====== Data for this task

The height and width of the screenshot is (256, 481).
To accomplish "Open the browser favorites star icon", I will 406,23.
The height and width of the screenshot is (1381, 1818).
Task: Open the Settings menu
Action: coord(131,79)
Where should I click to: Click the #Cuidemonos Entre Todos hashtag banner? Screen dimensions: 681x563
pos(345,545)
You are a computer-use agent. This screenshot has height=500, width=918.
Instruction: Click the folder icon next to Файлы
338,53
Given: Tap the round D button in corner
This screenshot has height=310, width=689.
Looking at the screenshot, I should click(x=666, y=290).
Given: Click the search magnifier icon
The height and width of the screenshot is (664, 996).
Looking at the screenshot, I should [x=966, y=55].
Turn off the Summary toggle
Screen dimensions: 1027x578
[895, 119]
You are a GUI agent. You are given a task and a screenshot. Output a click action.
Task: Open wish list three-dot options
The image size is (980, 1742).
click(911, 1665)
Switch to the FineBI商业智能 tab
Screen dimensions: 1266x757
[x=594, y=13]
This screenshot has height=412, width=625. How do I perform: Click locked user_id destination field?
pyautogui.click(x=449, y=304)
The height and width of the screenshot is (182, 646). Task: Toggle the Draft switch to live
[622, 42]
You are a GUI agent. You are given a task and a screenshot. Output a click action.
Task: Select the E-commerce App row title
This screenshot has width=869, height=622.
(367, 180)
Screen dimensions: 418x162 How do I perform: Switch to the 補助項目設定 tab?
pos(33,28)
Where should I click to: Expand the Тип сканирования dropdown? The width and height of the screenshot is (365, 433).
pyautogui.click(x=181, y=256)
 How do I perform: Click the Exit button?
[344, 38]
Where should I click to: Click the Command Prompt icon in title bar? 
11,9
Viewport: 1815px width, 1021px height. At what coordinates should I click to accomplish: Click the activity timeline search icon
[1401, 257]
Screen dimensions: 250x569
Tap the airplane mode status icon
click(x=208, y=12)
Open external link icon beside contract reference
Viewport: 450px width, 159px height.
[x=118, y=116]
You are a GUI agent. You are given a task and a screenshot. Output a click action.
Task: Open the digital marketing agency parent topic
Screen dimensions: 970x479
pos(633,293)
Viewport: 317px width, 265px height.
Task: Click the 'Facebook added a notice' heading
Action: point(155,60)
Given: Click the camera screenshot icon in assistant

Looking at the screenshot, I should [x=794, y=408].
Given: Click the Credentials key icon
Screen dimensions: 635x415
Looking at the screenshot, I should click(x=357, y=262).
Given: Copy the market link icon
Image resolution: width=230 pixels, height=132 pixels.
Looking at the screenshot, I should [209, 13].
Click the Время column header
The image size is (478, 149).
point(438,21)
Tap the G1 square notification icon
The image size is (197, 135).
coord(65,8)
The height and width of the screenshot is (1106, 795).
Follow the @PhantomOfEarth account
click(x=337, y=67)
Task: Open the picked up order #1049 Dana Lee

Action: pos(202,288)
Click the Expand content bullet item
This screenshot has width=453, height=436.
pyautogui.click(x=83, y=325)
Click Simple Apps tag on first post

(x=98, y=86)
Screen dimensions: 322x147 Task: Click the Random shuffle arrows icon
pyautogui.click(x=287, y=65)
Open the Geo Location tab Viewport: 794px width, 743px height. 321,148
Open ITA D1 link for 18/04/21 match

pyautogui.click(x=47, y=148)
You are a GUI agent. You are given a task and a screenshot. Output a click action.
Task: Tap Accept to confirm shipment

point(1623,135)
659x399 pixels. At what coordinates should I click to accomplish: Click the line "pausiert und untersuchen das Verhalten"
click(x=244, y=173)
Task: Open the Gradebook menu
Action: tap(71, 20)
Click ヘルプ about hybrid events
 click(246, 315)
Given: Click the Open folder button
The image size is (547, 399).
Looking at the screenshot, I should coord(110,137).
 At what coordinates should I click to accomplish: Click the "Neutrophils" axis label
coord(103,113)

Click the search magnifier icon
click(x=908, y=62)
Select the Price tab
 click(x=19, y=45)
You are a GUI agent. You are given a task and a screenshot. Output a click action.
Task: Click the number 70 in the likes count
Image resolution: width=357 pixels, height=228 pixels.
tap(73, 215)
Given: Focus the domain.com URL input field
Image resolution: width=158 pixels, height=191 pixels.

============

> _What you should do_: Copy out everything in the listing above, from the line containing "The height and width of the screenshot is (1106, 795)." down to the line containing "coord(103,113)", with both of those lines included.

> _Solution for this task_:
The height and width of the screenshot is (1106, 795).
Follow the @PhantomOfEarth account
click(x=337, y=67)
Task: Open the picked up order #1049 Dana Lee

Action: pos(202,288)
Click the Expand content bullet item
This screenshot has width=453, height=436.
pyautogui.click(x=83, y=325)
Click Simple Apps tag on first post

(x=98, y=86)
Screen dimensions: 322x147 Task: Click the Random shuffle arrows icon
pyautogui.click(x=287, y=65)
Open the Geo Location tab Viewport: 794px width, 743px height. 321,148
Open ITA D1 link for 18/04/21 match

pyautogui.click(x=47, y=148)
You are a GUI agent. You are given a task and a screenshot. Output a click action.
Task: Tap Accept to confirm shipment

point(1623,135)
659x399 pixels. At what coordinates should I click to accomplish: Click the line "pausiert und untersuchen das Verhalten"
click(x=244, y=173)
Task: Open the Gradebook menu
Action: tap(71, 20)
Click ヘルプ about hybrid events
 click(246, 315)
Given: Click the Open folder button
The image size is (547, 399).
Looking at the screenshot, I should coord(110,137).
 At what coordinates should I click to accomplish: Click the "Neutrophils" axis label
coord(103,113)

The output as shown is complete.